Bilateral IPSS with CRH stimulation does require a skilled interventional radiologist. However, in experienced hands, the procedure has yielded a diagnostic accuracy approaching 100% in identifying the source of ACTH-dependent Cushing syndrome.
If the IPSS study is consistent with a nonpituitary ACTH-secreting tumor, a search for an occult ectopic ACTH-secreting tumor is needed. Because the majority of these lesions are in the thorax, high-resolution CT of the chest may be useful; MRI of the chest may have even better sensitivity in finding these lesions, which are usually small bronchial carcinoid tumors. Unfortunately, utilization of a radiolabeled somatostatin analog scan (octreotide acetate scintigraphy) has met with only mixed results in localizing these tumors.

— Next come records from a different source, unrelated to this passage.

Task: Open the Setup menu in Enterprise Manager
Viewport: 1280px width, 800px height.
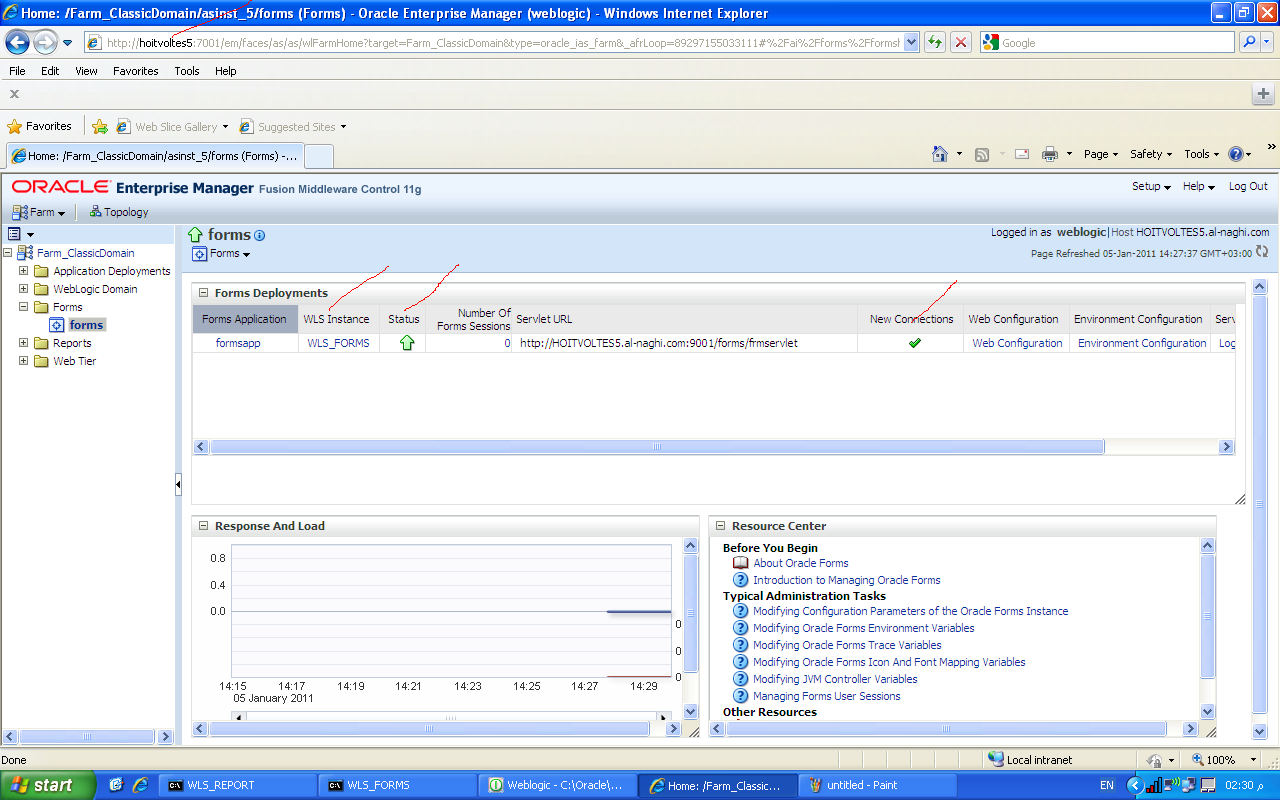Action: 1151,186
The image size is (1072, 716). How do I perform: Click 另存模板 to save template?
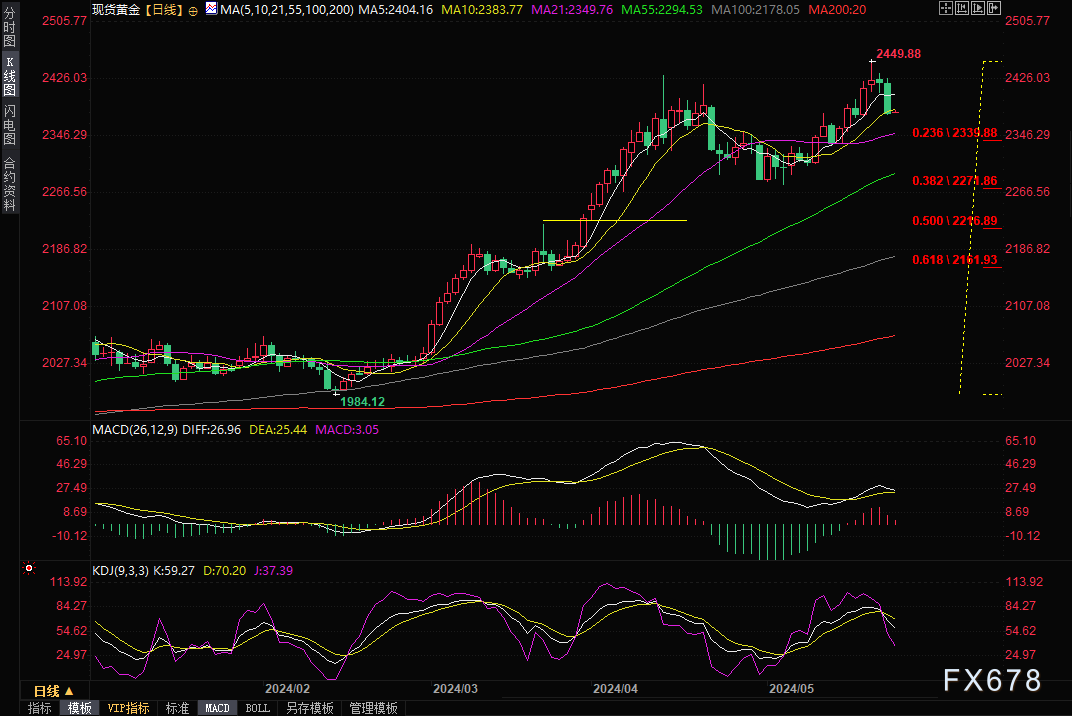point(309,708)
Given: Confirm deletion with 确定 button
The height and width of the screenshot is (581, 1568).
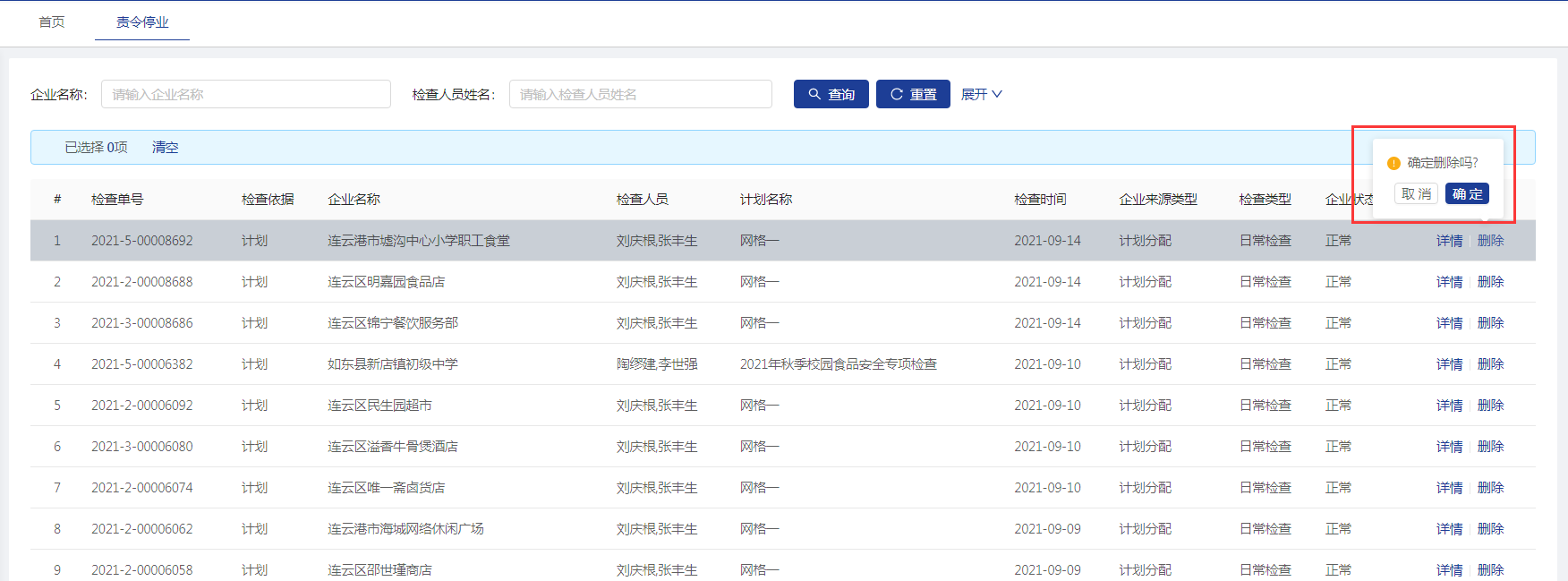Looking at the screenshot, I should [1467, 194].
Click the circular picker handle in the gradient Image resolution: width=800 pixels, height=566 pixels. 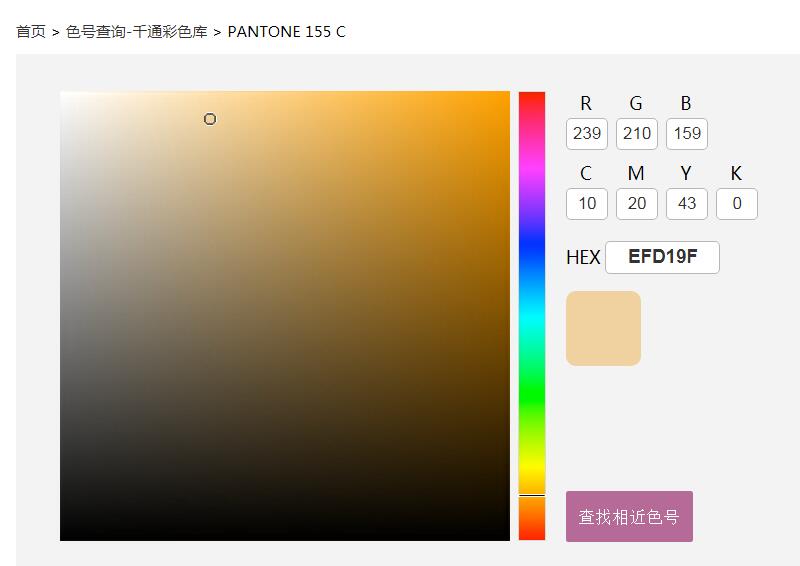coord(210,119)
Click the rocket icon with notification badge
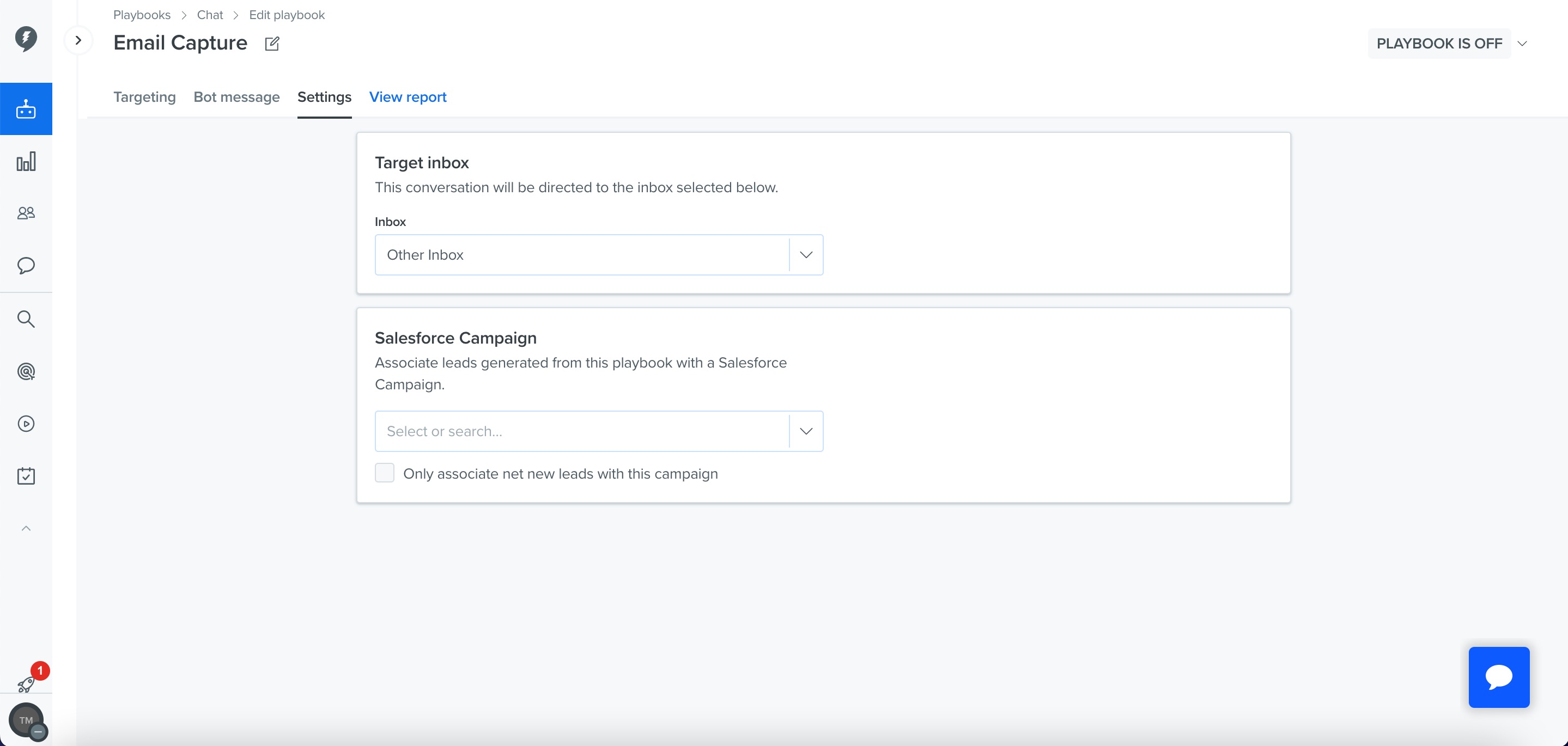 26,684
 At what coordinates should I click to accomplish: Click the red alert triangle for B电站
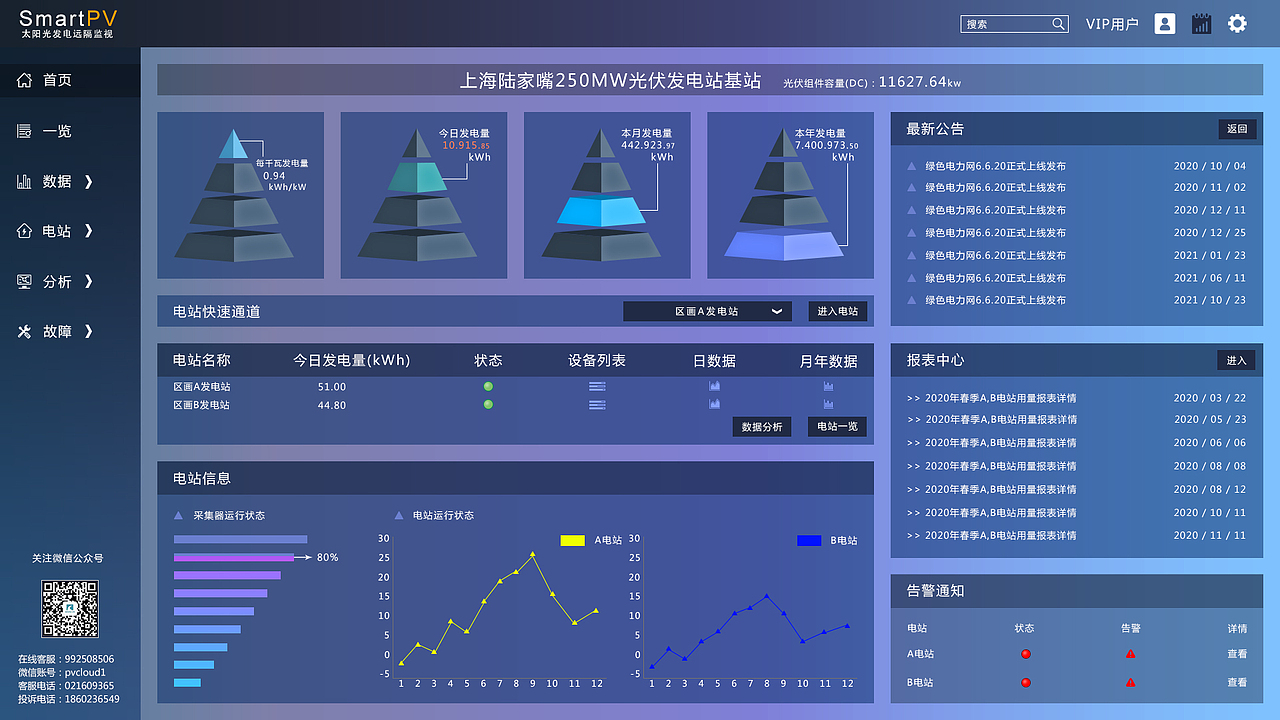[1130, 683]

F. Adrenal localizing procedures
CT (Figure 9–14) and MRI are used to define adrenal lesions. Their primary use is to localize adrenal tumors in patients with ACTH-independent Cushing syndrome. Most adenomas exceed 2 cm in diameter and have a low density on CT; carcinomas are usually much larger with irregular borders and have high density and low contrast washout on CT.
Adrenal CT scan in Cushing syndrome. The patient has family history of macronodular adrenal disease with associated Cushing syndrome. Both adrenal glands visualized in this CT have nodular enlargement with the right adrenal gland showing significant macronodular hyperplasia. The adrenal nodules seen here have low CT attenuation, indicative of non-malignant lesions.